Indications for nonoperative treatment may vary depending on the specific fracture and patient factors. The decision to pursue nonoperative treatment should be made in consultation with a healthcare professional, considering the individual circumstances and risks involved.

Indications for operative treatment

The following are the main indications acetabulum fracture surgery treatment:

  1. Fracture Characteristics: Operative treatment is indicated for acetabular fractures with 2 mm or more of displacement in the dome of the acetabulum, as determined by roof arc measurements of less than 45 degrees. Additionally, any subluxation of the femoral head resulting from a displaced acetabular fracture seen on radiographic views warrants surgical intervention. Posterior wall fractures with more than 50% involvement of the articular surface or clinical instability with hip flexion to 90 degrees also require operative treatment. Posterior wall fractures involving less than 50% of the wall may be unstable and are assessed clinically and with stress testing under anesthesia.
  2. Incarcerated Fragments in the Acetabulum after Closed Reduction of a Hip Dislocation: Small avulsed fragments of the ligamentum teres that remain sequestered in the cotyloid fossa and do not affect hip congruency do not need excision. However, fragments located between the articular surfaces of the femoral head and the acetabulum, as confirmed by CT imaging, should be excised.
  3. Prevention of Nonunion and Retention of Sufficient Bone Stock for Later Reconstructive Surgery: This indication is considered outdated and should be applied only in cases of extreme deformity. Total hip arthroplasty after failed operative fixation of an acetabular fracture can be more challenging than hip arthroplasty after nonoperative management due to scarring, hardware, and heterotopic bone. Percutaneous fixation may be used in older patients with comminuted fractures to prevent gross displacement and facilitate mobilization. Conversion to total hip arthroplasty can be considered if needed after fracture healing. Primary total hip arthroplasty has been advocated in older patients with fractures having a poor prognosis, provided adequate stabilization of the acetabular shell can be achieved.

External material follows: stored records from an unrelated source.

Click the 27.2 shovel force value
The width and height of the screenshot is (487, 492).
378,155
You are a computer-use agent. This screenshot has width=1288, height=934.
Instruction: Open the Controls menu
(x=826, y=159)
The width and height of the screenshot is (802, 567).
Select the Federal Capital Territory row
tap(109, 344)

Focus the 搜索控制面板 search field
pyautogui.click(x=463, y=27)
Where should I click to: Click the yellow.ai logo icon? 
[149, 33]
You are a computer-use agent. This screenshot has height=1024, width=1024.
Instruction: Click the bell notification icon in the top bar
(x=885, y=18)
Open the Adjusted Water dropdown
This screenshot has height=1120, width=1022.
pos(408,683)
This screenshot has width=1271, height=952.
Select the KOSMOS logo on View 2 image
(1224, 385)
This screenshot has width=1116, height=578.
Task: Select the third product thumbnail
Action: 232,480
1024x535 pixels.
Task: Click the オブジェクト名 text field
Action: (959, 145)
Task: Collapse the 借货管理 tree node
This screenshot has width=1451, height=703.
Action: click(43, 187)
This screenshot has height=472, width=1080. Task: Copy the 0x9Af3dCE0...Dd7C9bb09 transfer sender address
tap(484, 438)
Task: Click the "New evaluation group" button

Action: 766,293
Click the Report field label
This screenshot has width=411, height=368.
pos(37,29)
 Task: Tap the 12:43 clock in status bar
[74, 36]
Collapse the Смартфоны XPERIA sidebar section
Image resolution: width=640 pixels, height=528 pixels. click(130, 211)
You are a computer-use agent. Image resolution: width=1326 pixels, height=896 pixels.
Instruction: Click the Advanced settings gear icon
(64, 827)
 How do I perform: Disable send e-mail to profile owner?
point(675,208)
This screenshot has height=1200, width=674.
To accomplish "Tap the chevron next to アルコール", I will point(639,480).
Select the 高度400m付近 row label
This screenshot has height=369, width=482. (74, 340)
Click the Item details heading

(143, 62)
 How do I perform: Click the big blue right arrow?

In summary, operative treatment for acetabular fractures is indicated for specific fracture characteristics, incarcerated fragments affecting hip congruency, and in certain cases to prevent nonunion and preserve bone stock for later reconstructive surgery.

acetabulum fracture surgery treatment

Acetabular fractures that are associated with certain complications, such as irreducible hip dislocation, open fracture, vascular compromise, or worsening neurologic deficit, require immediate surgical intervention. However, in most cases, acetabular fracture surgery should be performed after the patient’s medical condition has been optimized, and the surgeon has thoroughly examined the fracture and conducted adequate preoperative planning. It is also important to assemble an experienced surgical team.

Ideally, open reduction and internal fixation (ORIF) of acetabular fractures should be performed within 5 to 7 days of the injury. Beyond this timeframe, achieving anatomical reduction becomes more challenging due to factors such as hematoma organization, soft tissue contracture, and early callus formation. These factors can hinder the process of fracture reduction, particularly if more limited exposures are used during surgery.

References

  1. Hoge S, Chauvin BJ. Acetabular Fractures. [Updated 2022 Mar 26]. In: StatPearls [Internet]. Treasure Island (FL): StatPearls Publishing; 2023 Jan-. Available from: https://www.ncbi.nlm.nih.gov/books/NBK544315/
  2. Letournel E. Acetabulum fractures: classification and management. Clin Orthop Relat Res. 1980 Sep;(151):81-106. PMID: 7418327.
  3. Campbel’s Operative Orthopaedics 12th edition Book.
  4. Millers Review of Orthopaedics -7th Edition Book.
  5. Rockwood and Green’s Fractures in Adults 8th Edition book.